Here is another of my favorite artworks at Crystal Bridges Museum in Bentonville. Title is "Little Joe With Cow". Artist is Yasuo Kuniyoshi. Besides being pleasing to my eye and soul, something about this piece helps me to feel hopeful that the art I'm creating is indeed art. It's on the wall in a museum, so it must be good art, right? (don't misunderstand, I absolutely think this is great art)There's always an inner struggle when making art, the question of the validity, purpose and finally outcome. Am I making art? Is it good enough? How much do I care about the answer to that question? And must I rely on others opinion to make it so?
For the most part, I shrug it off and just keep creating. I can't spend too much time thinking about what it is or isn't. I must do. If I'm to be honest, there are days when I wonder if I should have just stayed a plumber. I understand plumbing, how it works and doesn't work, and what needs to be done to put it all together. Pure and simple. Art, not so much. Here are my cows today, work is underway, not finished, not sure what is next. But, loving the process of putting it all together.
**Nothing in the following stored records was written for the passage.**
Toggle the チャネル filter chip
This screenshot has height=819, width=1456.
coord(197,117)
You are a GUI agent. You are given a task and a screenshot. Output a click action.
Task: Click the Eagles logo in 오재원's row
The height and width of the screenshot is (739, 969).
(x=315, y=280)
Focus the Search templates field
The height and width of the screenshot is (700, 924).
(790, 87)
I'm rambling on now, was up until 4am reading and tossing and turning. I wonder how the creative process works for others. Anyone?
1 comment:
I think as artists, we are naturally sensitive and intuitive. This means we can see and feel life in ways some others haven't figured out yet - that's the gift. The other side is that we are also as susceptible to others' moods and thoughts, especially as women. So it can be easier to doubt ourselves when we can hear so loudly others' opinions. You're right. It doesn't matter. I think we need to respect ourselves and our visions and keep on creating.